Quite simply the regulatory system which operates within the private system is top heavy with constraints and "running on empty" as far as competition and incentives are involved. That is not, it should be said, the intention of policy. But it is, demonstrably, the effect.

Increased co-operation across the different components of the healthcare system - especially between the primary and the acute sectors, is essential. The proposals to invest significantly in community based multi-disciplinary primary healthcare sectors is far-sighted. The thing is to keep people healthy and out of the acute system. This will require a much more empowered and system intensive role for the primary sector.

Waiting lists were always going to be a key element of the strategy. In fairness, it should be said that a great deal is being done at the level of health boards and Government in recent years. Money isn't the real issue here: smart ideas are. The investment in A&E makes sense. But there are a whole raft of other things that could be done to bring down waiting lists.
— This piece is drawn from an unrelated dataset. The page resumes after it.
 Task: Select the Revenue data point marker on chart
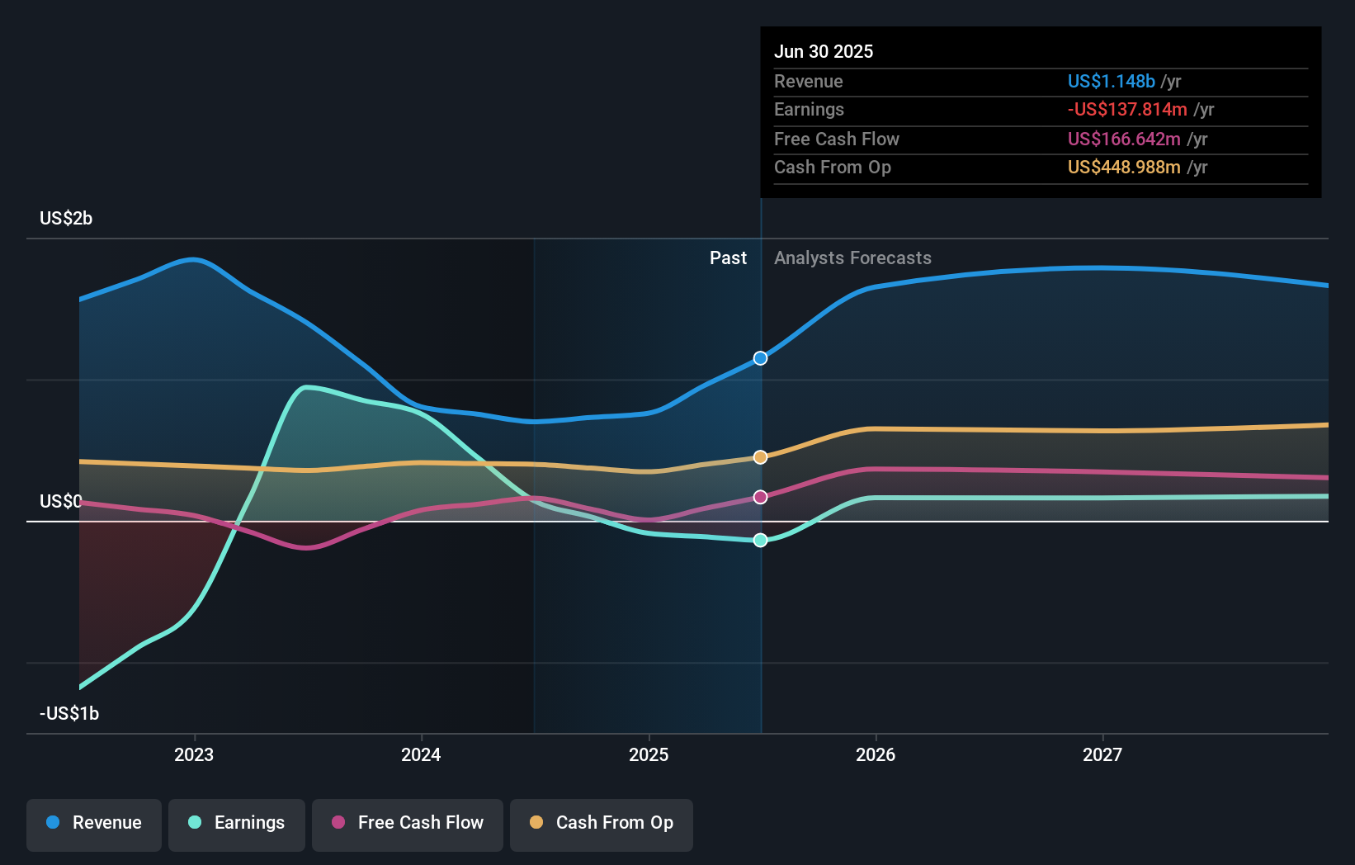[760, 358]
For example, a focus on waiting lists by procedures. Equally a reduction in referral rates using, of course, rigorous protocols. Putting limits on how long people should have to wait is a step forward.

Addressing, at the secondary care level, the quiet and silent crises, in terms of the adequacy of care within the community of individuals - and families - with emotional and physical difficulties.
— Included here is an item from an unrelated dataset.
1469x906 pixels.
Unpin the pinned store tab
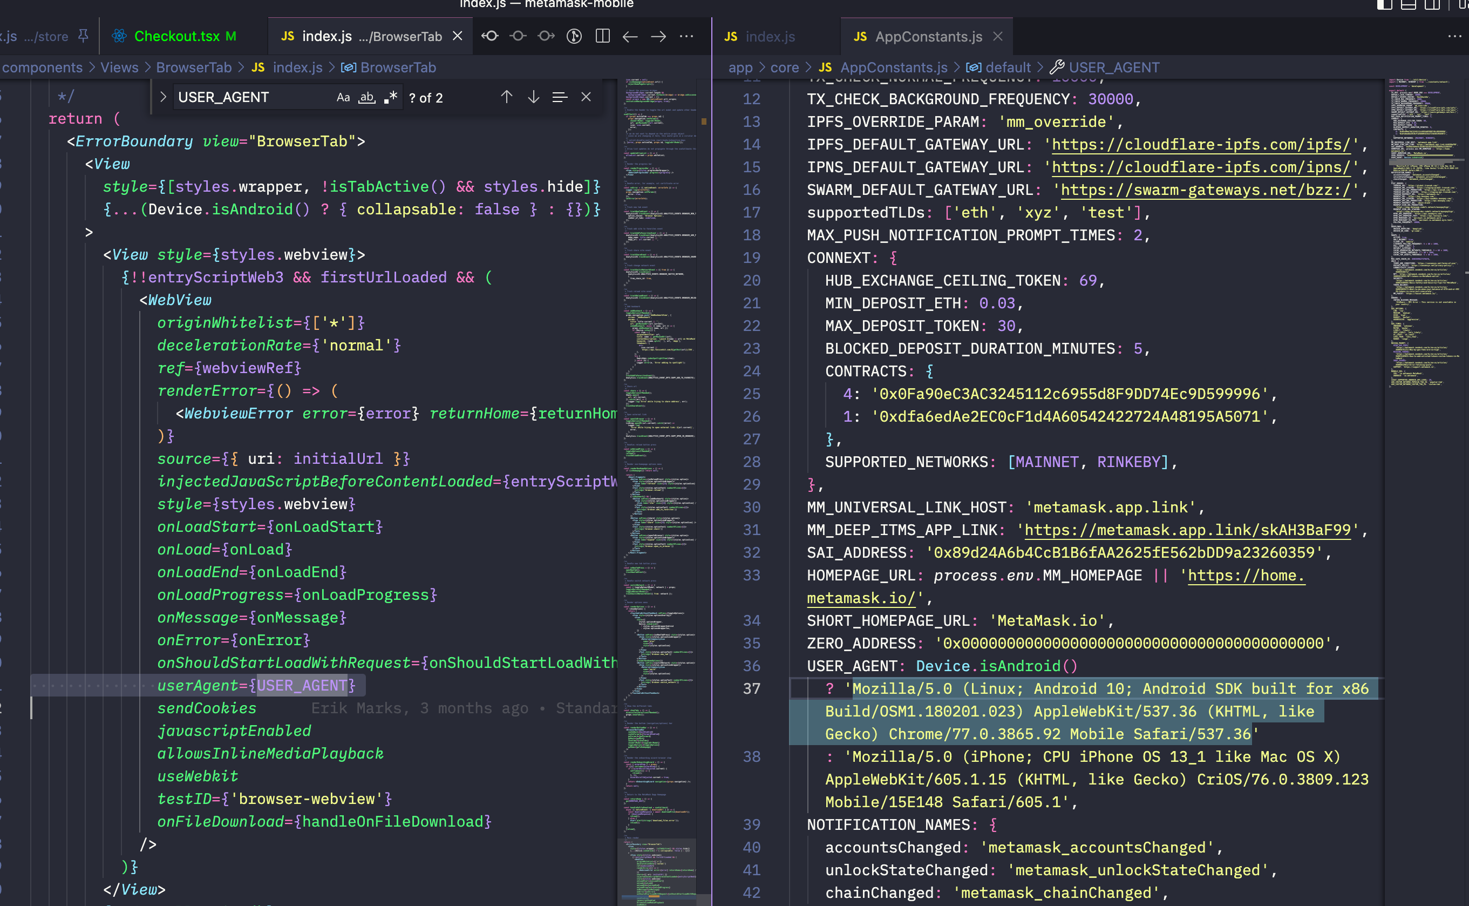tap(83, 37)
Medical manpower plans that will create a significantly larger pool of consultant posts deployed, more flexibly, through the system, including A&E; proposals to attract and retain skilled nursing personnel and to put in place administrative procedures to prevent "burn-out", which is at the heart of the nursing and midwife shortage crisis.

There is an enormous challenge for the medical profession in relation to the new strategy. The reality is that the different components of the profession have, quite simply, failed to develop, and articulate and push forward a clear vision of what they know could be delivered, in terms of improved levels of outcomes and more cost-effective ways of treatment. There are sector-specialist plans and strategies and submissions. But it is long past the time that consultant groups, the Royal Colleges and others took co-ordination by the scruff of the neck and developed a strategic version - as well as objectives and instruments - and performance measures, which they believe appropriate for Irish patients. If they fail to do so, their role will be eroded and "crowded out" by those inevitably less informed of what is happening at the cutting edge. That's what "physician-led" should mean.

A new, more flexible and sensitive healthcare strategy needs to be driven by physicians and to be patient-centred. What does the latter mean? It means, for example, that women do not wait for months to get the results of smear tests, and the necessary treatment.

What we are talking about here, quite simply, is good process-management; at the heart of which are the needs and worries and concerns and rights of patients. In this particular example, some of the delays that currently exist are unacceptable.

The reality is that most of the structural and management and organisational flaws in our healthcare system - with which the strategy will mainly be concerned - simply should not be there. They are yesterday's problems. They wouldn't exist in a world-class company.

The new healthcare strategy will have to deliver, and manage, an acute system that is based on objective ethical principles.

Ten years from now - indeed it is already happening - the really difficult issues that we will be addressing in the acute healthcare sector will have to do with the objective ethical principles upon which cloning and other new therapeutic and clinical inventions should be based.

Philosophy and morality will replace economics and accountancy as the language in which healthcare strategy, and rights, and litigation will be spoken.

Philosophy provides us with the only viable template within which to address these ethical issues, which are already preoccupying many hospital CEOs.

Ray Kinsella is director of the centre for insurance studies at the Smurfit School of Business in Dublin.